* What the exercise asks: From the entries that follow, reproduce exactly and only the lines from the line with "Given: Click the" to the line with "The image size is (1083, 768).", endpoints included.

* Supplied material:
====================

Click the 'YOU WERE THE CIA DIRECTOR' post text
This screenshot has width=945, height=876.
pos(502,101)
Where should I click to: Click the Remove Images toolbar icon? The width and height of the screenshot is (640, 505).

====================

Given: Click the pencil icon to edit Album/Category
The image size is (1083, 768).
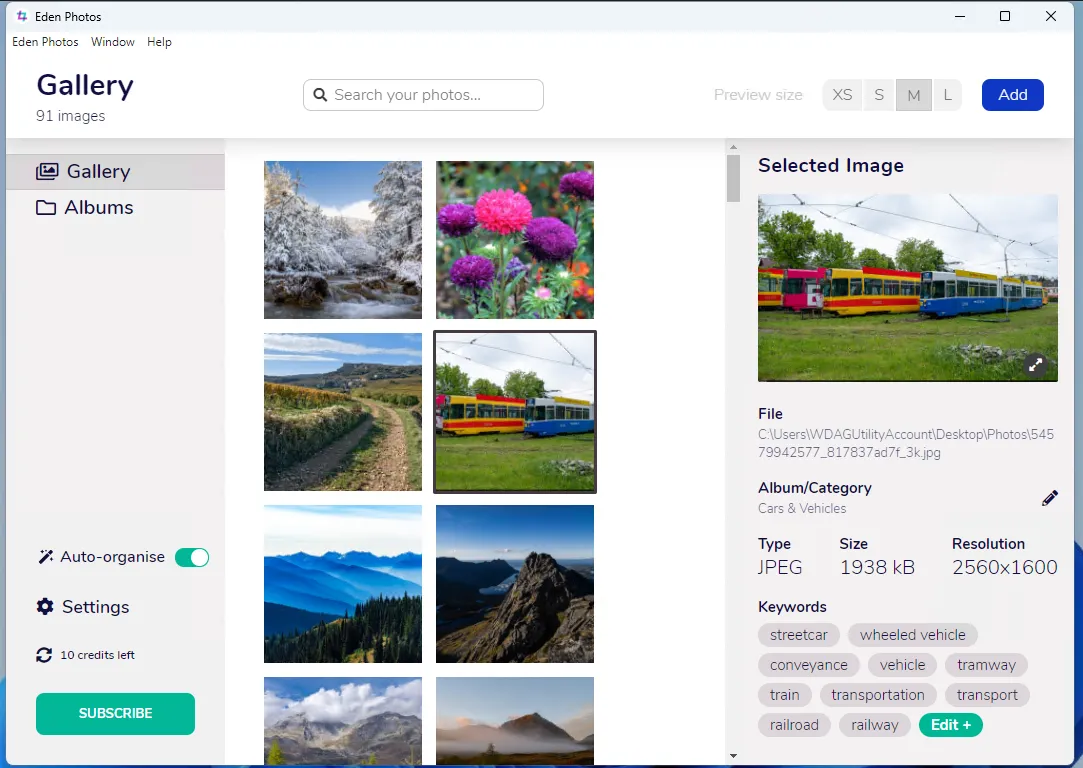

====================

* Exercise solution:
Given: Click the pencil icon to edit Album/Category
The image size is (1083, 768).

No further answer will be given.